The offer hits 90%+ of what you'd realistically expect for this role and level
The role meaningfully advances your trajectory (scope, comp, learning)
The manager is someone you'd want to work for
The company's trajectory is intact or improving
You've validated through reference checks (your own, on the company)
You've slept on it for 48-72 hours

If 5 of 6 hit, accept.

The conditions for waiting:

Specific other process is in late stage (you have 1-2 second/final rounds active)
A specific concern about the offer hasn't been resolved
The compensation is meaningfully below market and they haven't moved
Reference checks surfaced a real concern about manager or culture

If you're "waiting for something better" generically, you're probably overthinking.
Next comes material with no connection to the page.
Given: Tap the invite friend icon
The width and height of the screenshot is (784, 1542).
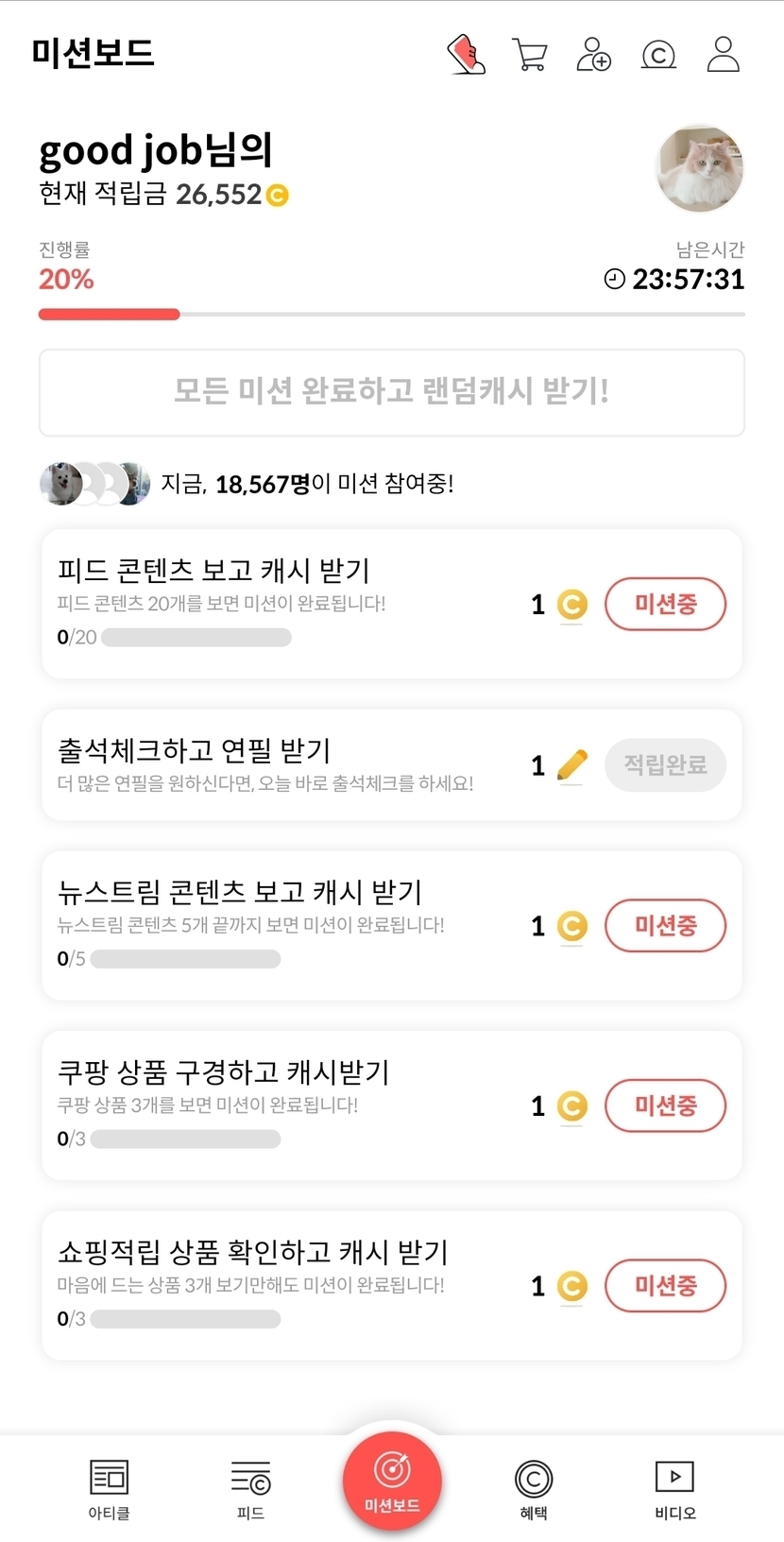Looking at the screenshot, I should coord(593,55).
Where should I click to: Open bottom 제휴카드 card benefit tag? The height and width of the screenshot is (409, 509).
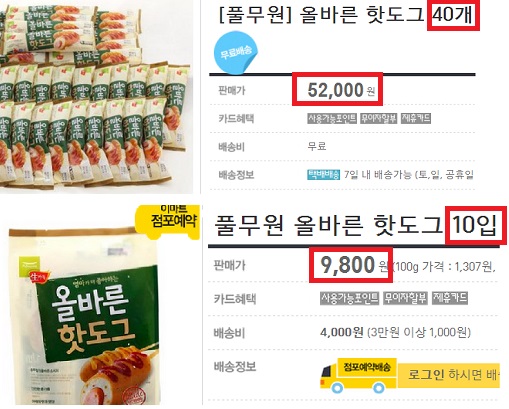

The pursuit of the perfect offer kills good ones.

The cost of waiting:

Offers expire. Some companies pull them at 7-10 days
Hiring momentum cools. The team you'd join may move on
Your competing process may not produce an offer at all
The market may shift while you wait

The cost of accepting too quickly:

Lower comp than you might have negotiated
Wrong-fit role you'll regret in 6-12 months
Missing a clearly better option that was about to emerge

The honest test:

If you took this offer right now, would you feel relief or regret? Relief = take it. Regret = wait, but only if you can name specifically what you're waiting for.

The offers most senior candidates regret accepting are the ones they took out of fatigue, not enthusiasm.

The offers most senior candidates regret declining are the ones they passed on chasing a hypothetical better one.

Know which trap you're in. Both exist.